> _Source document_
*** Block opens ***

# Braid knots



## Fishonbwg (7 mo ago)

I’m sure this one’s been beat to death, what’s been your experience with tying a leader to braid. 
I can’t get into tying a fg knot. Most of the time I use a double uni- knot. Appreciate your suggestions


----------



## MAK (Dec 15, 2017)

Fishonbwg said:


> I’m sure this one’s been beat to death, what’s been your experience with tying a leader to braid.
> I can’t get into tying a fg knot. Most of the time I use a double uni- knot. Appreciate your suggestions


Try the Alberto. That’s the one I like because I cast the knot through the guides and have had the FG fail occasionally doing that after hours of casting… The Alberto is nearly as thin in diameter and has the leader looped so the braid can’t slide off the end.


----------



## Bonesonthebrain (Jan 2, 2020)

Slim Beauty


----------



## Smackdaddy53 (Dec 31, 2012)

Crazy Alberto. The number of wraps is crucial to the knot cinching down or slipping. 20 to 20 I do 5 back, 5 forward and make sure your tag and goes back through OPPOSITE of the way the main line comes through. Spit on it and cinch down until it does not slip any more.


----------



## Sawyer Martin (Jan 30, 2019)

Albright for anything outside of targeting adult tarpon or fishing offshore. FG knot for adult tarpon or offshore. 

Singe your braid tag with a lighter. If you don't, every line to line knot known to mankind WILL fail eventually. Braid frays if you don't singe it, no matter what.


----------



## Smackdaddy53 (Dec 31, 2012)

Sawyer Martin said:


> Albright for anything outside of targeting adult tarpon or fishing offshore. FG knot for adult tarpon or offshore.
> 
> Singe your braid tag with a lighter. If you don't, every line to line knot known to mankind WILL fail eventually. Braid frays if you don't singe it, no matter what.


They won’t slip if you tie them right.


----------



## Sawyer Martin (Jan 30, 2019)

Smackdaddy53 said:


> They won’t slip if you tie them right.


Agreed. 

& to clarify, I said nothing about slipping. I've never had a line to line knot failure, including those with braid. 

With that being said, braid, by nature, falls apart if the end isn't singed.


----------



## Smackdaddy53 (Dec 31, 2012)

*** Block closes ***

> _Given data_
*** Block opens ***

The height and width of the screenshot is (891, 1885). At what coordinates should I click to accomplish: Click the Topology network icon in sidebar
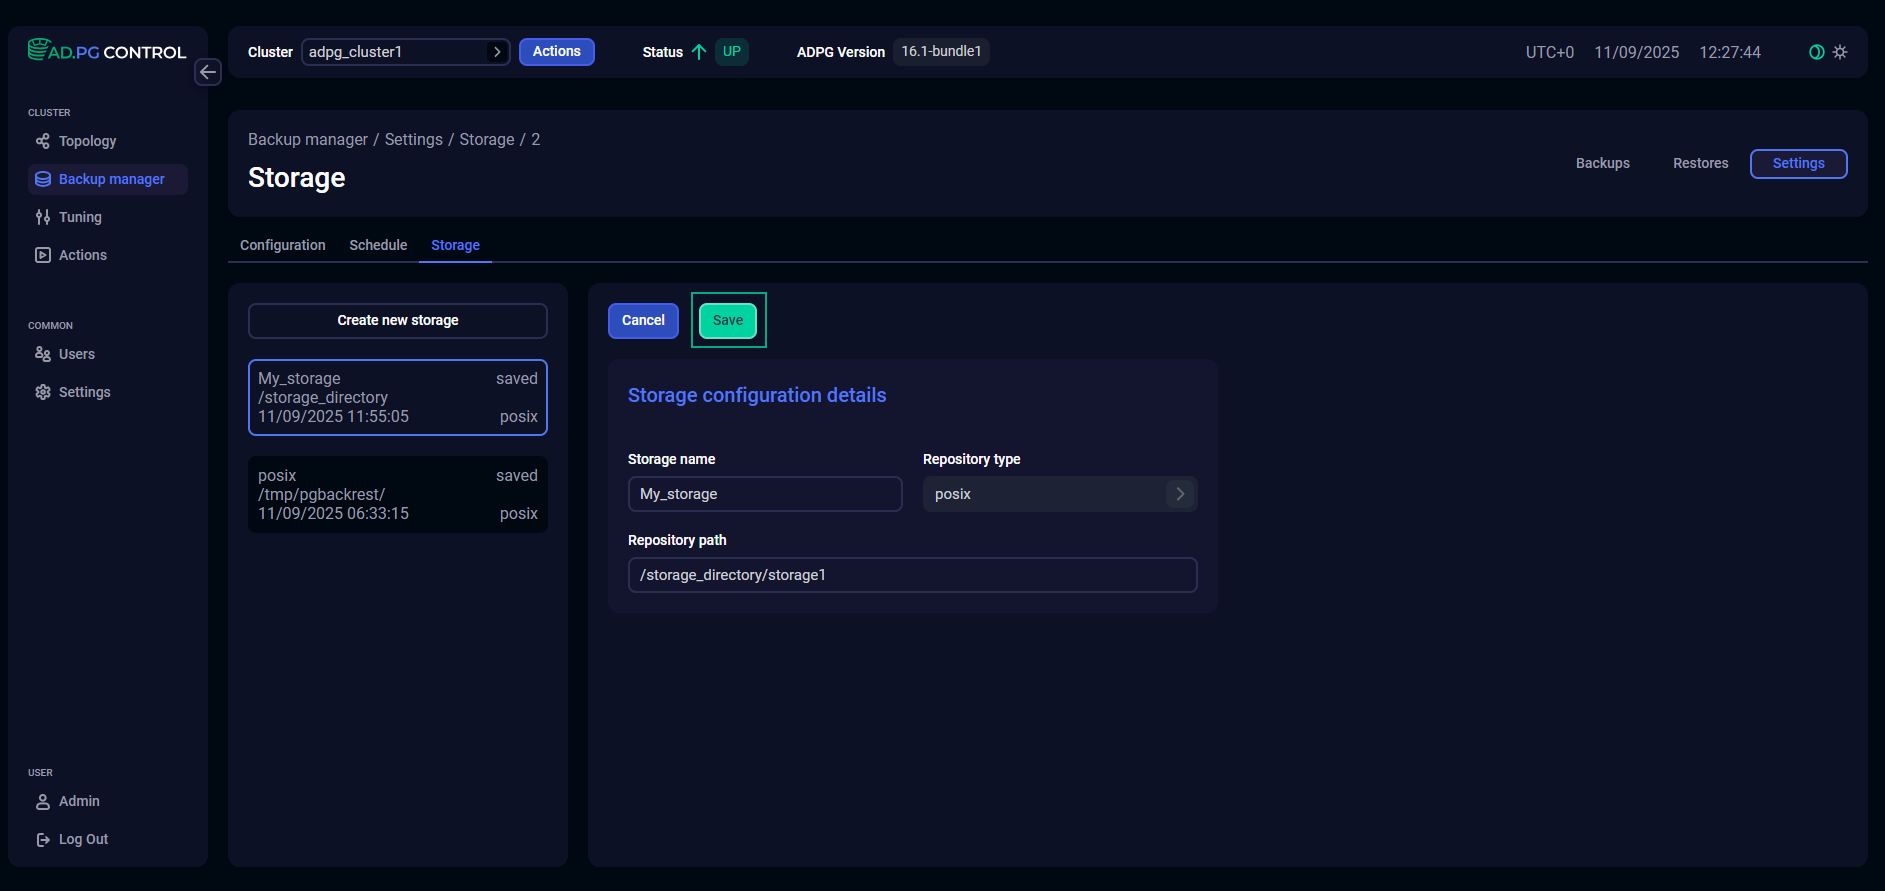tap(43, 141)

*** Block closes ***

> _Brief A_
In the braid knots thread, what does Sawyer Martin say to do with the braid tag?
> _Brief B_
Output the braid knots thread word for word from "Try the Alberto." up to and including "off the end.".

> _Expected output A_
Singe it with a lighter.

> _Expected output B_
Try the Alberto. That’s the one I like because I cast the knot through the guides and have had the FG fail occasionally doing that after hours of casting… The Alberto is nearly as thin in diameter and has the leader looped so the braid can’t slide off the end.